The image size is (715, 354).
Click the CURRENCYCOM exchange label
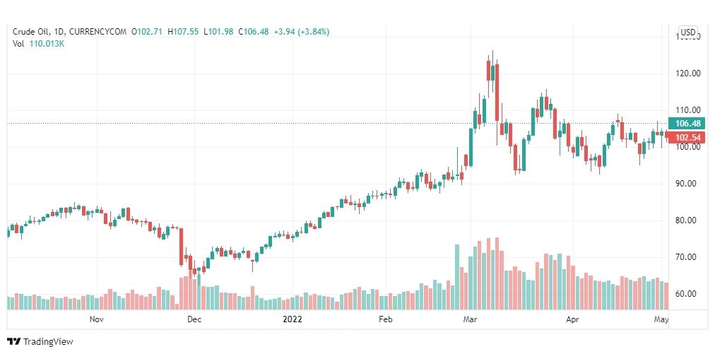click(x=97, y=32)
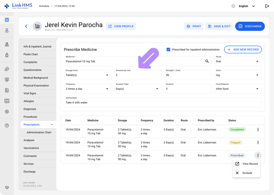Click the Amount per Use input field

(x=138, y=75)

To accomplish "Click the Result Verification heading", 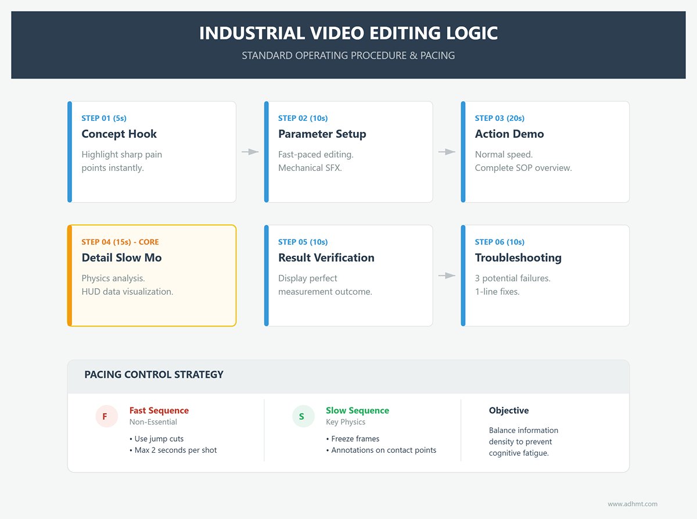I will click(x=326, y=258).
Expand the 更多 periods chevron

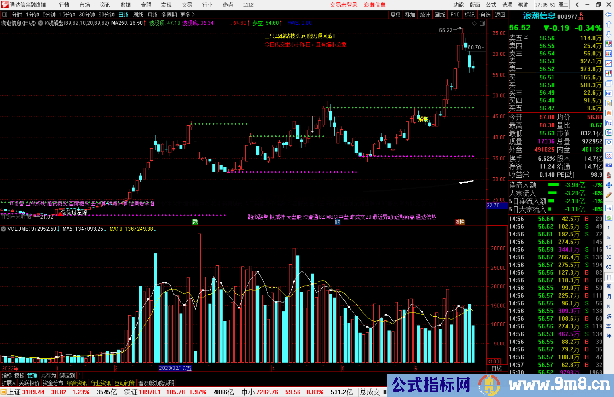click(193, 14)
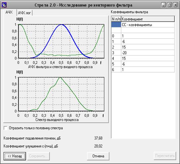Select the 'СС - коэффициенты' table row

click(143, 25)
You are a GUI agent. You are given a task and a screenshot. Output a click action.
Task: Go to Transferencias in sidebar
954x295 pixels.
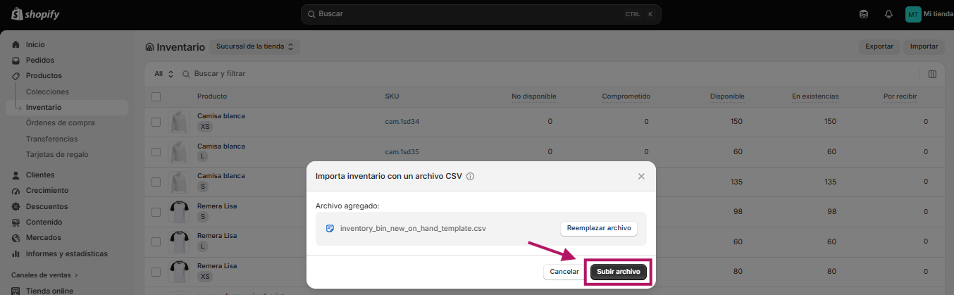tap(52, 139)
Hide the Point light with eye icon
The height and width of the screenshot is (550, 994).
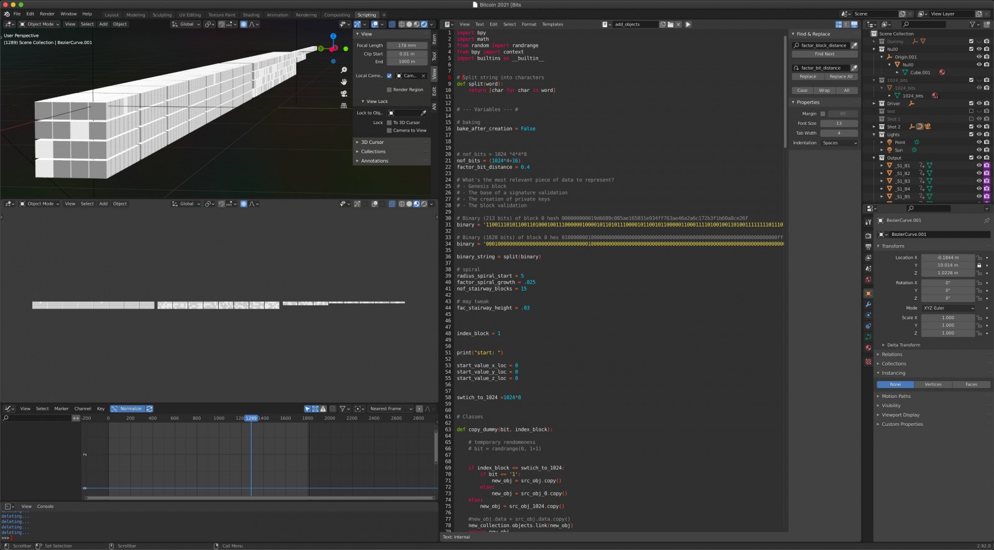[x=979, y=142]
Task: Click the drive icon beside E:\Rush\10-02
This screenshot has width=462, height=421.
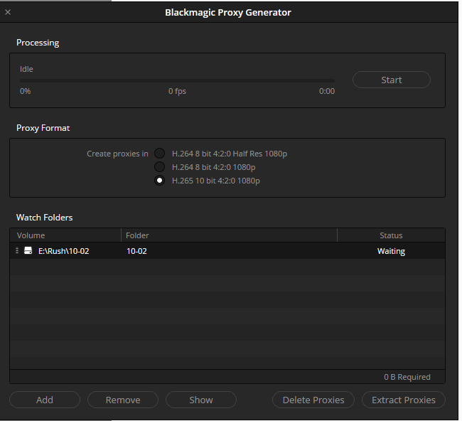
§ §
Written exercise: Copy out the lines of the material above, starting with the line containing "Expand the 更多 periods chevron" and continuing through the end of the material, and leave the pictures out of your answer.

Problem solution:
Expand the 更多 periods chevron

click(193, 14)
Select the 'СС - коэффициенты' table row

click(143, 25)
You are a GUI agent. You are given a task and a screenshot. Output a click action.
Task: Go to Transferencias in sidebar
954x295 pixels.
tap(52, 139)
Hide the Point light with eye icon
The height and width of the screenshot is (550, 994).
[x=979, y=142]
Task: Click the drive icon beside E:\Rush\10-02
This screenshot has width=462, height=421.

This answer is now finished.